[[ DATA EXCERPTS open ]]

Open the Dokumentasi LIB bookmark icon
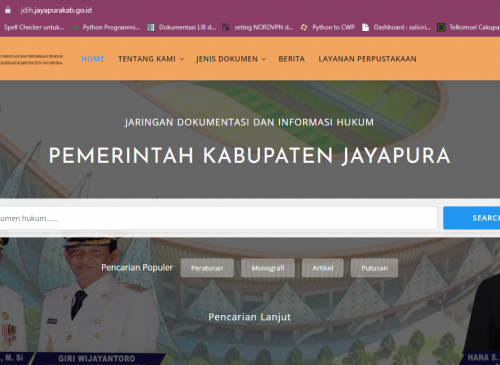pyautogui.click(x=151, y=27)
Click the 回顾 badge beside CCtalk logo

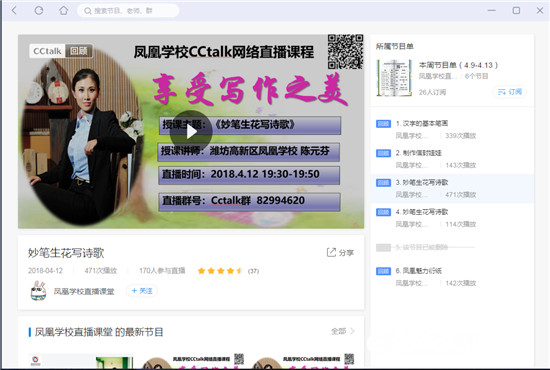click(79, 51)
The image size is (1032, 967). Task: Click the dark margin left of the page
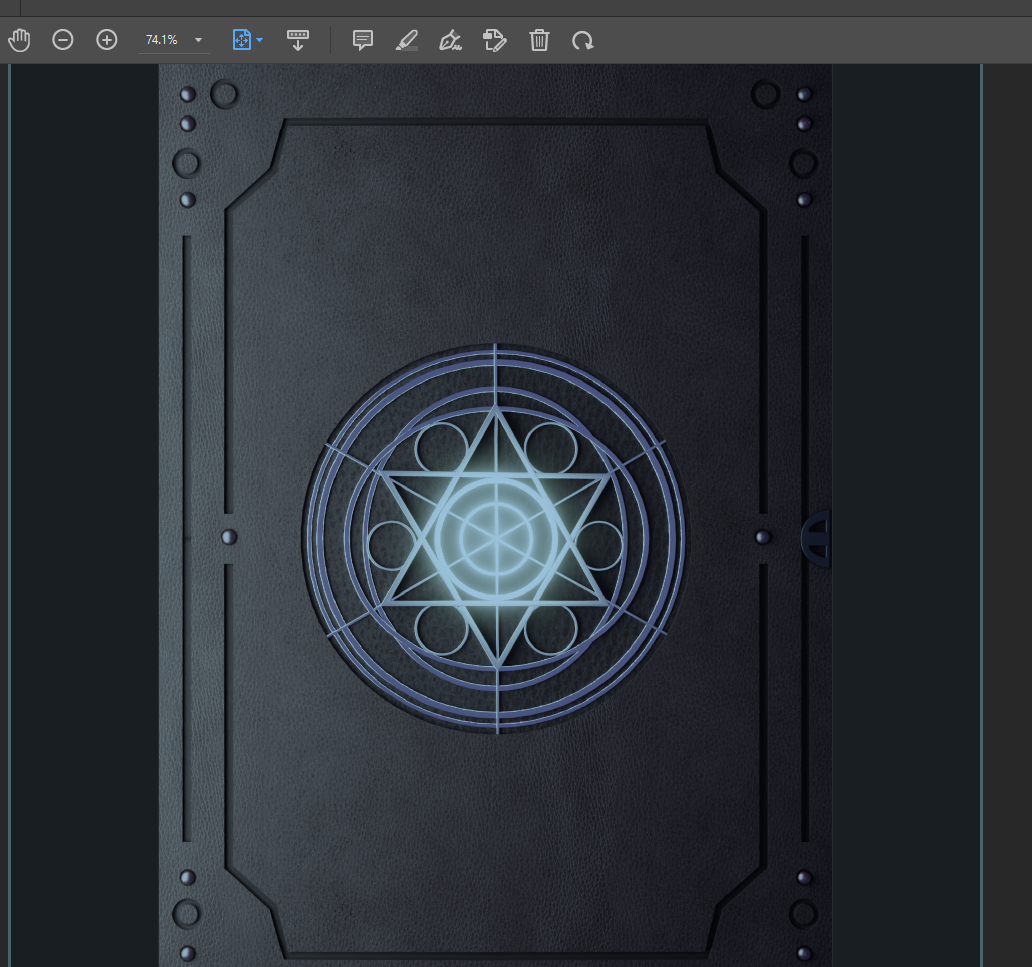(85, 500)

[[ DATA EXCERPTS closed ]]

- **BRIEF**
Reproduce all of the entries word for word, skipping any pictures they hold.

- **RESULT FOR THIS EXERCISE**
Open the Dokumentasi LIB bookmark icon
pyautogui.click(x=151, y=27)
Click the 回顾 badge beside CCtalk logo

click(79, 51)
The image size is (1032, 967). Task: Click the dark margin left of the page
(85, 500)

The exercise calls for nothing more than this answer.